Ed Uhlir was the project design director for Millennium Park. When he first heard about the project, "I thought … I didn't want to do it." There were numerous technical challenges; work had to happen overnight and temporary platforms were required.
The first estimate pegged the project at $150 million US. It came in at more than $500 million. And it was supposed to be built in a year and a half, but wound up taking more than five.
"You can guess by the name … It was supposed to be ready for the year 2000," Uhlir says. But the park didn't open until 2004.
Don't rush
Uhlir calls both initial goals for the cost and the opening date "nonsense" — wildly unrealistic given the scope of the project. And attempting to stick to those parameters would have meant the park would have been much more modest in the end, with a smaller impact on the city's life and economy.
They did, however, establish expectations which later came back to haunt the park's planners.
Chicago's media, Uhlir says, clobbered the project from the beginning. "They were always criticizing the project as being a project out of control, over budget." Which leads him to offer up some advice: "One tip is never release to the press a timeframe and a budget unless you`re very sure about it."
In 1998 an anxious Chicago mayor fast-tracked the project — or at least attempted to.
'Think big'
Timothy Gilfoyle is a professor at Chicago's Loyola University, and author of the book Millennium Park, Creating a Chicago Landmark. He says the attempt to speed things up was a mistake: "Fast-tracking a construction project will almost always double the cost because there are just unanticipated costs that just aren't planned for and you usually have to go back and do things over."
Gilfoyle says one key to launching the project was private funding: roughly half of the money used to build Millennium Park came from individual and corporate donors.
Raising that kind of private money requires a champion, says Gilfoyle. Millennium Park's was former Sara Lee Corp. CEO John Bryan.
"The park was going to have rooms, you might say — where one would have a water feature, one would have a garden, one would have a skating rink, one would have an outdoor music pavilion — and [Bryan] ... went to specific families or corporations and asked them to make a major contribution for that particular amenity."
As for the rising cost, Gilfoyle says much of that was due to discoveries made during the course of construction. One example: part of the park is built over a garage, and as work continued staff realized it was nearing the end of its usable life. Rather than continuing with the park and then ripping it up a few years later to repair the garage, they decided to rebuild it as part of the Millennium project.

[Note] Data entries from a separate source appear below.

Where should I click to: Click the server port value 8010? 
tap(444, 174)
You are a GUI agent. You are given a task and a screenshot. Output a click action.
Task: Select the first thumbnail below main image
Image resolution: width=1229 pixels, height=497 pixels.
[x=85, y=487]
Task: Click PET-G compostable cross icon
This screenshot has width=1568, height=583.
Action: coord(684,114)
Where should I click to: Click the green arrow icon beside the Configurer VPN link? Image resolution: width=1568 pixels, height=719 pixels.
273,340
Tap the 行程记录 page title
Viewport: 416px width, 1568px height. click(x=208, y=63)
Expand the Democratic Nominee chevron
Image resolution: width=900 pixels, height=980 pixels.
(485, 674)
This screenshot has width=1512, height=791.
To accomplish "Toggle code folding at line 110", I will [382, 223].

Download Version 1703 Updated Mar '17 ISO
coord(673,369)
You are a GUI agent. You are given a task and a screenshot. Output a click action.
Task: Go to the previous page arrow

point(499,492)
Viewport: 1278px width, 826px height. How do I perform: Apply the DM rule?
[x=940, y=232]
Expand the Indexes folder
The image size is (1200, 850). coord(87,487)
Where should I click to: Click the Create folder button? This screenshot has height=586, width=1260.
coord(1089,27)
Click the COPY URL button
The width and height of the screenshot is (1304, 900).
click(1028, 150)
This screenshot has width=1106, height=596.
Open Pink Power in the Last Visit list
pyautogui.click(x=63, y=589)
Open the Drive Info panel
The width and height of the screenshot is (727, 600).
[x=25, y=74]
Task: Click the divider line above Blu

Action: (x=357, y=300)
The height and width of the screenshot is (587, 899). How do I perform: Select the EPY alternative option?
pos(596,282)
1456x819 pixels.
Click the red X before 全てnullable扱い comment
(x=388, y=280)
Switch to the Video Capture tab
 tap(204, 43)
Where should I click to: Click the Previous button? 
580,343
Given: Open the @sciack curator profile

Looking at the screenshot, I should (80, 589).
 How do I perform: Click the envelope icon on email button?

Gilfoyle says it was all money well-spent. "Developers will tell you whatever money Chicago was forced to spend on the garage or any part of the park has been more than made up by taxes generated" from the related condos and other projects that came on the heels of the park.
There is also the part you can't quantify: Uhlir estimates more than 10 million people visit the park each year now.
Gilfoyle has another piece of counsel for Toronto: "Think big … This is a once-in-a-generation or once-in-a-century opportunity."